Mouse monoclonal antibodies are a valuable tool in the biomedical field. They can be used for a variety of applications, from research to clinical diagnostics. In this blog post, we will discuss the basics of mouse monoclonal antibody production, including its protocol and application. The major difference between monoclonal antibodies and polyclonal antibodies is that monoclonal antibodies can have a single-specificity, meaning they only bind to the same epitope while polyclonal antibodies can bind to multiple epitopes and are generally synthesized by several different plasma cell lineages. Bispecific monoclonal antibodies can also be developed by wedging two epitopes from one monoclonal antibody into the binding site of another.
Steps to produce Mouse monoclonal antibody - Hybridoma Technology
- The main protocol of monoclonal antibody production is that a single antibody-producing cell produces only one type of antibody with a specificity. Because immunization causes a polyclonal response, with the production of many antibodies with various sensitivities and isotypes, it must be elicited in order to obtain a monoclonal antibody. However, because these cells have a limited lifespan, they must be bred with a non-producing myeloma cell line to create a hybrid cell that is both immortal and antibody producing. Cancereous cells being immortal in nature fusing them with normal cell is taken into consideration and this technology is called as hybridoma technology.
- Mouse is first immunized with the antigen of interest with the antigen of interest, then harvesting its spleen after determination of successful polyclonal antibody production. these spleen cells are the fused with myeloma cell line using polyethylene glycol. The hybrid cells are then selected and allowed to grow. Cells producing desired antibodies are the selected but the success rate is low, so a selective medium in which only fused cells can grow is used.
- Because myeloma cells no longer have the capacity to make hypoxanthine-guanine-phosphoribosyl transferase (HGPRT), an enzyme required for nucleic acid salvage synthesis, this is conceivable. If a defect in either the pyrimidine synthesis pathway or HGPRT is present, however, these cells are unable to grow. Cells that are exposed to aminopterin, a folic acid analog, which inhibits dihydrofolate reductase, or DHFR become unable to use the de novo pathway and become completely auxotrophic for nucleic acids, necessitating supplementation.

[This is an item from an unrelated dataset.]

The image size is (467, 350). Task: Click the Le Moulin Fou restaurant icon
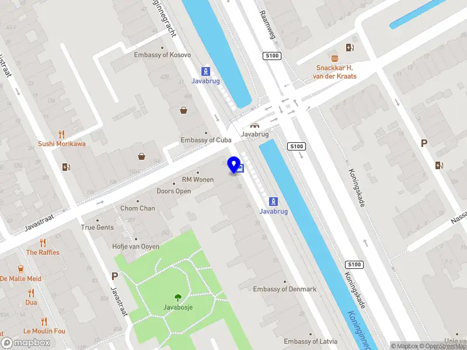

- The vitamin-depleted culture medium is known as HAT medium because it contains hypoxanthine, aminopterin, and thymidine. This media is ideal for the growth of fusion hybridoma cells. Unfused myeloma cells can't grow because they lack the HGPRT gene, so they are unable to replicate their DNA. Because of their short life span, unfused spleen cells cannot grow indefinitely. Because the spleen cell provides HGPRT and the myeloma companion has characteristics that make it immortal, hybrid cells known as fusion hybrids are capable of growing indefinitely in culture.
Monoclonal Antibody Application
- Monoclonal antibodies are being investigated as potential treatments for asthma, autoimmune disorders, cancer, poisoning, septicemia, substance abuse, viral infections, and a variety of other diseases.
- The protocol for producing mouse monoclonal antibodies is relatively simple and straightforward. Hybridoma technology is used to produce monoclonal mouse antibodies. This involves fusing a myeloma cell line with a lymphocyte that generates the desired antibody. Hybrid cells that have been selected and cultivated in culture are then utilized to manufacture large amounts of the wanted antibody.
- Monoclonal antibodies are being used for a variety of purposes, including research. They may be utilized to study disease processes or discover new therapeutic targets. Mouse monoclonal antibodies can also be utilized in clinical testing, such as cancer detection or disease monitoring.
- Clinical uses for mouse monoclonal antibodies include cancer detection and disease monitoring. Monoclonal antibodies are more costly to produce than small molecules due to the complicated procedures and overall size of the molecules, in addition to the significant research and development expenditures.
- Monoclonal antibodies that bind only to cancer cell-specific antigens and stimulate the immune system against the target cancer cell are one type of treatment for cancer. The ability to design and make monoclonal antibodies that can bind with their Fab regions to target antigen and a conjugate or effector cell" may be utilized as part of the drug development process. Such monoclonal antibodies can be modified for delivery of a toxin, radioisotope, cytokine, or other active conjugate, as well as designing bispecific antibodies that bind with their Fab regions not just to the target antigen but also to a conjugate or effector cell. With its Fc region, every intact antibody can bind to cell receptors or other proteins.
- Example- muromonab-CD3 (Orthoclone OKT3), which was developed from the mouse antibody muromonab-CD3. There's always a danger with this approach that some people exposed to mouse antibodies will develop an immune response to the mouse antibody sequence.